What Kenny dreaded that day was that he was afraid to confront his past. And that past just then entailed having to go to his father’s home territory just up the road in Hazard. See Kenny saw himself as strictly a Yankee, a hard “we fought to free the slaves and incidentally save the union” Yankee for one and all to see back in old North Adamsville. And denied, denied to the high heavens, that he had any connection with the south, especially the hillbilly south that everybody was making a fuse about trying to bring into the 20th century around that time. And here he was with a father with Hazard, Kentucky, the poorest of the poor hillbillies, right on his birth certificate although Kenny had never been there before. Yeah, Fiona had better be worth it.
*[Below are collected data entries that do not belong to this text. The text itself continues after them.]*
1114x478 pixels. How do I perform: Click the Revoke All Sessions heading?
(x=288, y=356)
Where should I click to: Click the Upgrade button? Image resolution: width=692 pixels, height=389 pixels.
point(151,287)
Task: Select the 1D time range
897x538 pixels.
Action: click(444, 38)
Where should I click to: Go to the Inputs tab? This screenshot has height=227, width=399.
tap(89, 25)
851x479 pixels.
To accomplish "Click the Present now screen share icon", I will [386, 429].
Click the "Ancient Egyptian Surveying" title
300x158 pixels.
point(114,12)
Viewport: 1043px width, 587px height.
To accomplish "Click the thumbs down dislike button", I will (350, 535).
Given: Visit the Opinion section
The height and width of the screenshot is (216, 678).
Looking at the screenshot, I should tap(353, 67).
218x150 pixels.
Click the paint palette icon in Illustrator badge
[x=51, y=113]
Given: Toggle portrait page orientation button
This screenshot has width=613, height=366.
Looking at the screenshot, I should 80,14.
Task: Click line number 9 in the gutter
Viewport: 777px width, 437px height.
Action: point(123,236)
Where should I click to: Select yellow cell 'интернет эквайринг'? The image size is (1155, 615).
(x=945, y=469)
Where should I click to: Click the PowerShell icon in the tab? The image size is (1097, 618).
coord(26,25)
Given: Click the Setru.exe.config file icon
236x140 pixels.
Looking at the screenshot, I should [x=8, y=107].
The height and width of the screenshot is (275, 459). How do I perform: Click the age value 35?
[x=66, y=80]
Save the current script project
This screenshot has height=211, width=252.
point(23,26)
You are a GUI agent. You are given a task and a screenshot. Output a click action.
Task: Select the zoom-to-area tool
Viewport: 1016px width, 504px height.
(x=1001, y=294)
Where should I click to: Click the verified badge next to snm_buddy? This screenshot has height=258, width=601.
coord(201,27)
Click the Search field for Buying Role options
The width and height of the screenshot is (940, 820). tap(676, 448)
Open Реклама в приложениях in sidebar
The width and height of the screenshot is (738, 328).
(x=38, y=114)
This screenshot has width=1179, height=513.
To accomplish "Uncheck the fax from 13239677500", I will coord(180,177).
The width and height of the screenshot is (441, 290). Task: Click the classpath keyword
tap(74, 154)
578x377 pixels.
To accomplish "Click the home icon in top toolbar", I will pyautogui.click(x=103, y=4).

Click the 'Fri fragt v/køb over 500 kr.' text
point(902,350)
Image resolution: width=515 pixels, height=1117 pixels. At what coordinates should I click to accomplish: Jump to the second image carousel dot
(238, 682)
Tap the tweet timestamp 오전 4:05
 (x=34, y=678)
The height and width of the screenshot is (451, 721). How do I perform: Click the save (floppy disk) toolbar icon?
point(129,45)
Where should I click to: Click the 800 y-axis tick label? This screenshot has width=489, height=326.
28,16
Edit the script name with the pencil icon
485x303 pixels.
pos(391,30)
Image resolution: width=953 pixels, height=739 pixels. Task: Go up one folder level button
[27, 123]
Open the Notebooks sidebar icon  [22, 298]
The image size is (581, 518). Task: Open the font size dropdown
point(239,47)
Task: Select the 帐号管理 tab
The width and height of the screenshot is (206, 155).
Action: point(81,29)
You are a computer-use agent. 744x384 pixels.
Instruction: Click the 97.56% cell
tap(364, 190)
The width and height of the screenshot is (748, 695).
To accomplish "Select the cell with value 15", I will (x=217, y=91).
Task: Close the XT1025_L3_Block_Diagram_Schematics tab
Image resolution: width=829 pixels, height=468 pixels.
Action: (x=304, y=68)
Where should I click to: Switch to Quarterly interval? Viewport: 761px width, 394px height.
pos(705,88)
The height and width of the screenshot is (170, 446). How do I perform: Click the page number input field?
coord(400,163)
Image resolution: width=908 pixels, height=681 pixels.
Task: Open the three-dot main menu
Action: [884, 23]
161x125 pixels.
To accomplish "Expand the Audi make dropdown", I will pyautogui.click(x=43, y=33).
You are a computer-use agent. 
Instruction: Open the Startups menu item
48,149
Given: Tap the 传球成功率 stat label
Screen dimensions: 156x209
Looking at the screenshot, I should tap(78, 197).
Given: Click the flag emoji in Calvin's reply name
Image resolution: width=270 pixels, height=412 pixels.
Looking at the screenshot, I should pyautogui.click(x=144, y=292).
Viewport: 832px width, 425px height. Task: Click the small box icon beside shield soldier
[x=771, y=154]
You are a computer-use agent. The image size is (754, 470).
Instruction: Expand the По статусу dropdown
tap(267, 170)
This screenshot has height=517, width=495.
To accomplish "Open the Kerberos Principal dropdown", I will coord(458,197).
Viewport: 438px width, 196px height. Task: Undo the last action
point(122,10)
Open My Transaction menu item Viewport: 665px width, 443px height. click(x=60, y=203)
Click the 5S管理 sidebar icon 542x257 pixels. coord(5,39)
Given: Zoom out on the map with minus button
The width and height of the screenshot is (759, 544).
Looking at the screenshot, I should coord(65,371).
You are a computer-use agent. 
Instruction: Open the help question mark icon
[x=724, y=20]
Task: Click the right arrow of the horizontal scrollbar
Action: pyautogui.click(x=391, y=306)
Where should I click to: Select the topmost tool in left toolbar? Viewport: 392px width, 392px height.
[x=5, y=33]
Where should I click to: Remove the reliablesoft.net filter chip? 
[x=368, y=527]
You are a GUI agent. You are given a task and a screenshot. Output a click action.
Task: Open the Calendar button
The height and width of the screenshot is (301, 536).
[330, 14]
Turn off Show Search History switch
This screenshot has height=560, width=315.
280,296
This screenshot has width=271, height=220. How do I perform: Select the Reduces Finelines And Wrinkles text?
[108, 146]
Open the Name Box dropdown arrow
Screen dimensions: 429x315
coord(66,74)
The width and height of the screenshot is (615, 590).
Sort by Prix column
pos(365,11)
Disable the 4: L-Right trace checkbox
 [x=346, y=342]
Kenny had to admit, as they picked up one lonely truck driver ride after another (it did not hurt in those days to have a comely lass standing on the road with you in the back road South, or anywhere else, especially if you had longish hair and a wisp of a beard), that the country was beautiful. As they entered coal country though and the shacks got crummier and crummier he got caught up in that 1960s Michael Harrington Other America no running water, outhouse, open door, one window and a million kids and dogs running around half-naked, the kids that is vision. But they got to Pottsville okay and Fiona’s cousin and husband (Laura and Stu) turned out to be good hosts. So good that they made sure that Kenny and Fiona stayed in town long enough to attend the weekly dance at the old town barn (red of course, run down and in need of paint to keep red of course) that had seen such dances going back to the 1920s when the Carter Family had actually come through Pottsville on their way back to Clinch Mountain.

Kenny buckled at the thought, the mere thought, of going to some Podunk Saturday night “hoe-down” and tried to convince Fiona that they should leave before Saturday. Fiona would have none of it and so Kenny was stuck. Actually the dance started out pretty well, helped tremendously by some local “white lightning” that Stu provided and which he failed to mention should be sipped, sipped sparingly. Not only that but the several fiddles, mandolins, guitars, washboards and whatnot made pretty good music. Music like Anchored in Love and Come All You Fair And Tender Ladies, stuff that he had heard in the folk clubs in Harvard Square when he used to hang out there in the early 1960s. And music that even Kenny, old two left-feet, one way out of whack, draft-free out of whack, Kenny, could dance to with Fiona.

So Kenny was sipping, well more than sipping, and dancing and all until maybe about midnight when this woman, this local woman came out of nowhere and began to sing, sing like some quick, rushing wind sound coming down from the hills and hollas (hollows for Yankees, okay, please). Kenny began to toss and turn a little, not from the liquor but from some strange feeling, some strange womb-like feeling that this woman’s voice was a call from up on top of these deep green hills, now mist-filled awaiting day. And then she started into a long, mournful version of Hills of Home, and he sensed, sensed strongly if not anything he could articulate that he was home. Yes, Kenny Jackson, Yankee, city boy, corner boy-bred was “home,” hillbilly home. So Kenny did really hear Hazel Dickens for first time in 1970, see.

[As for Fiona Fay she stayed on the road with Kenny until they headed toward the Midwest where she veered off home to Valparaiso in Indiana, her hometown as Kenny headed west to California, to Big Sur and a different mountain ethos. They were supposed to meet out there a couple of months later after she finished up some family business. They never did, a not unusual occurrence of the time when people met and faded along the way, but Kenny thought about her and that wind-swept mountain dance night for a long time after that.]